» WHAT THE TASK REQUIRES: Using the data below, copy each line that includes the word "dimensions".

[Collected data]
**********
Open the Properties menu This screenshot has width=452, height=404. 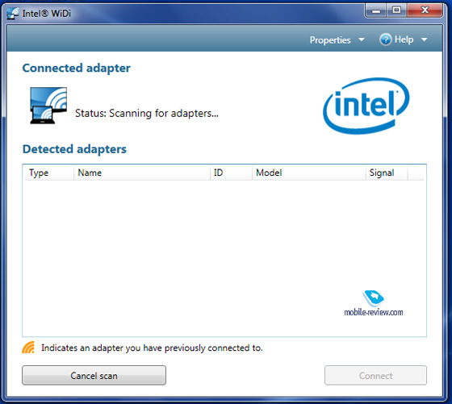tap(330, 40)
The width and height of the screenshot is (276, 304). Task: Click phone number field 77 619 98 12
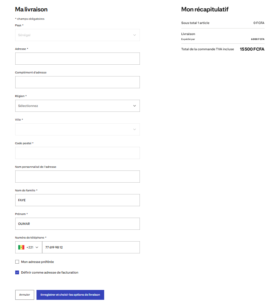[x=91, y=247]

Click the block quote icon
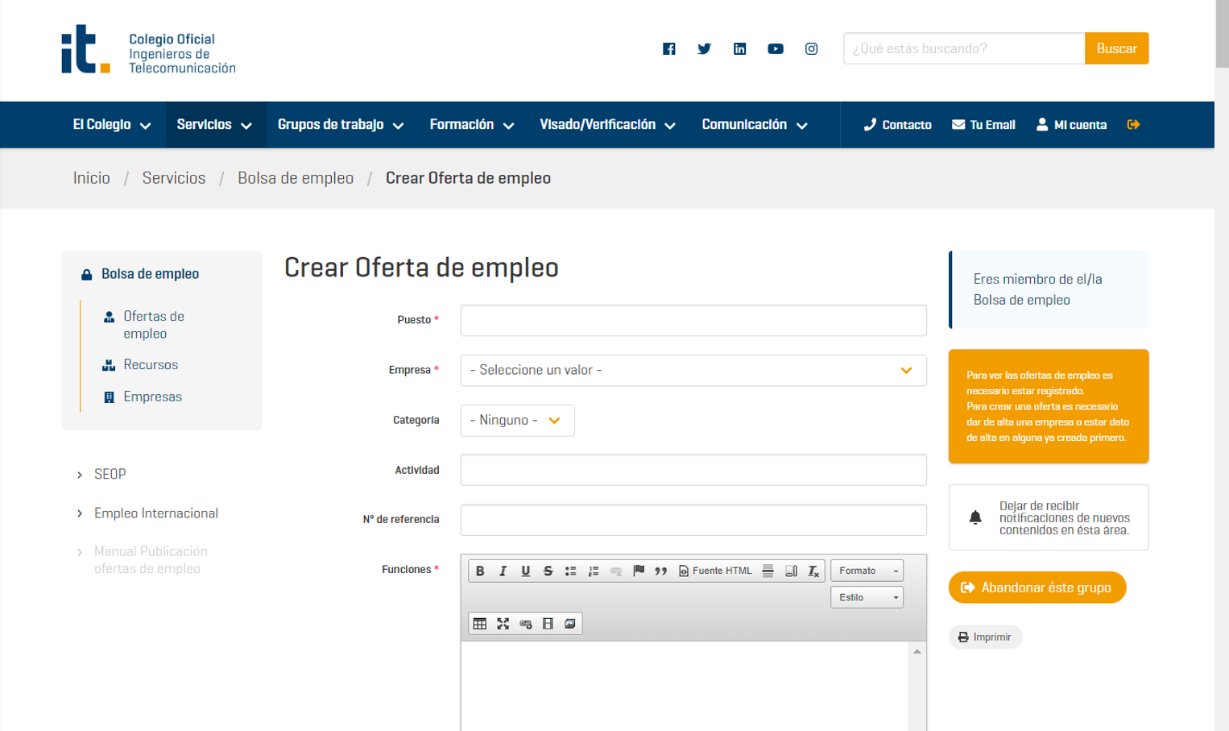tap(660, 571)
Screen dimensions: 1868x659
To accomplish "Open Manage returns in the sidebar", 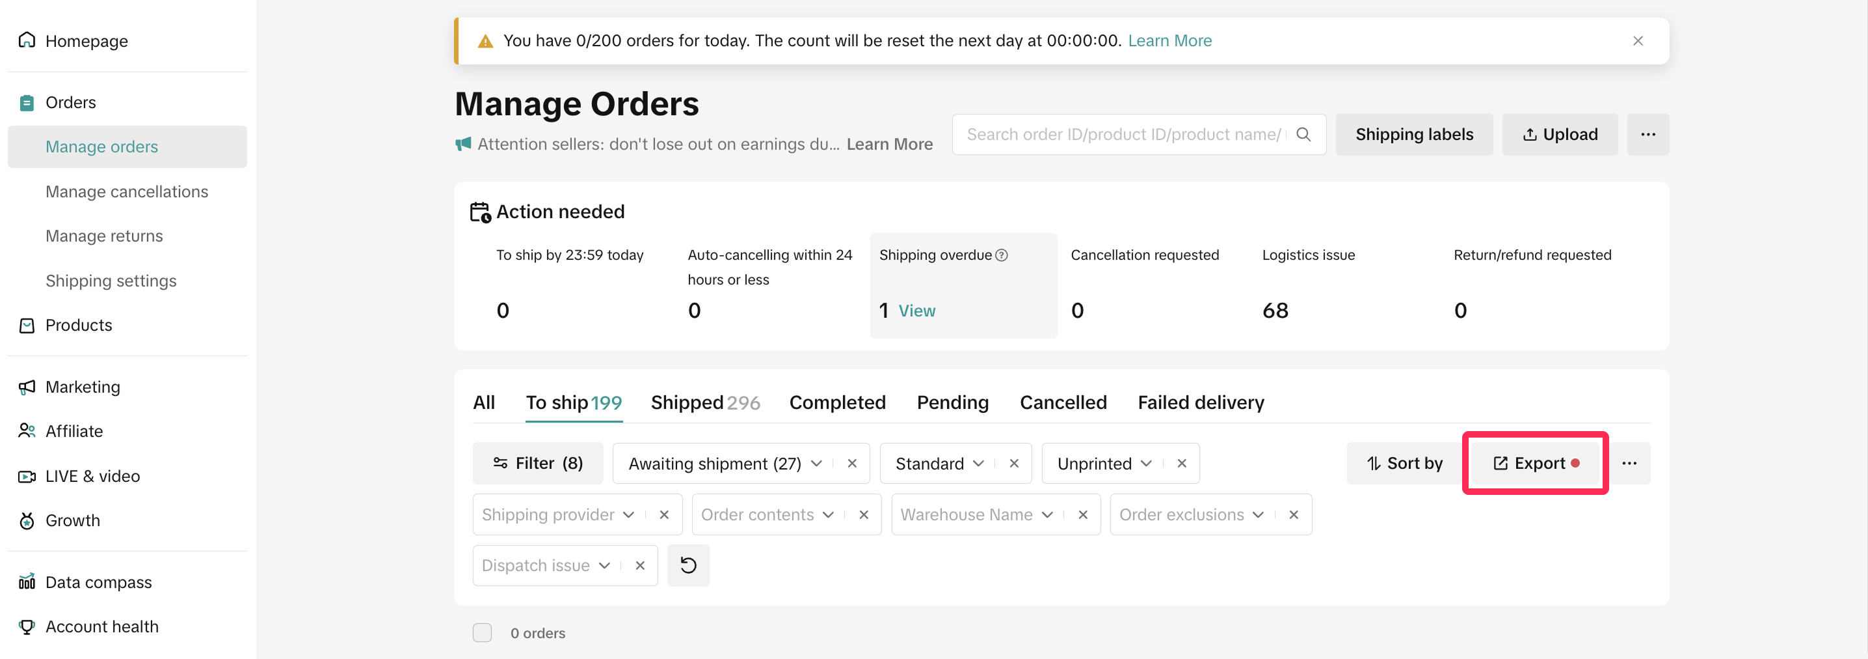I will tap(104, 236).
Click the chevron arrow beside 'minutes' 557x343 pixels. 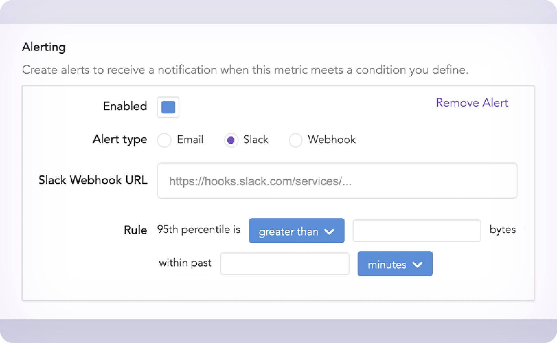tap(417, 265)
**********
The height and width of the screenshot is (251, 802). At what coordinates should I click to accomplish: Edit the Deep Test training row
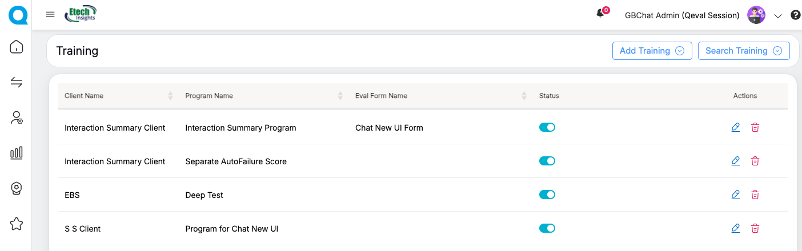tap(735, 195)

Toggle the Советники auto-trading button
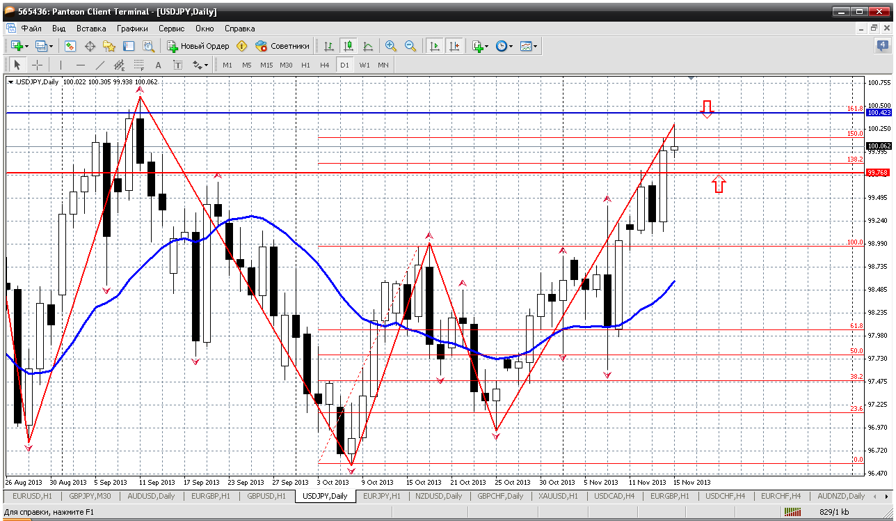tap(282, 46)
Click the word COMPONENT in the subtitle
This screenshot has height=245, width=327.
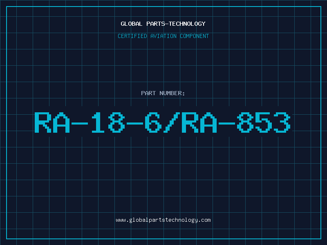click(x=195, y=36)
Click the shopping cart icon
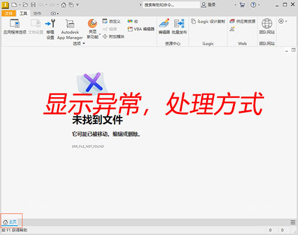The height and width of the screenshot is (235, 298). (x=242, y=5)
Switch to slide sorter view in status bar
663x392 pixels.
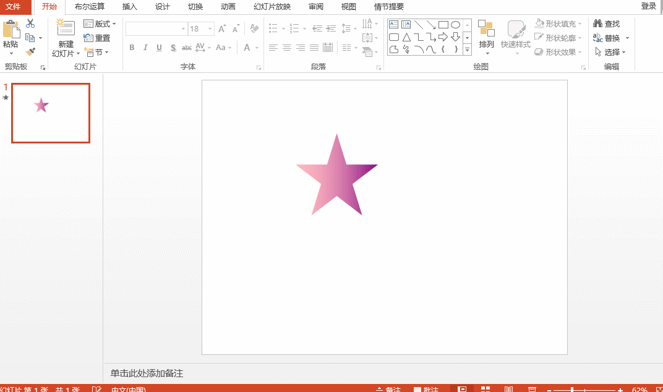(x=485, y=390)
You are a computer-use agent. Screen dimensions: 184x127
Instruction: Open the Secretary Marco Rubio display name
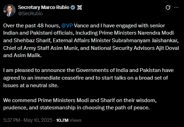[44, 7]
**********
» FINAL ANSWER:
Screen dimensions: 1868x659
You are a computer-use agent. Screen dimensions: 184x127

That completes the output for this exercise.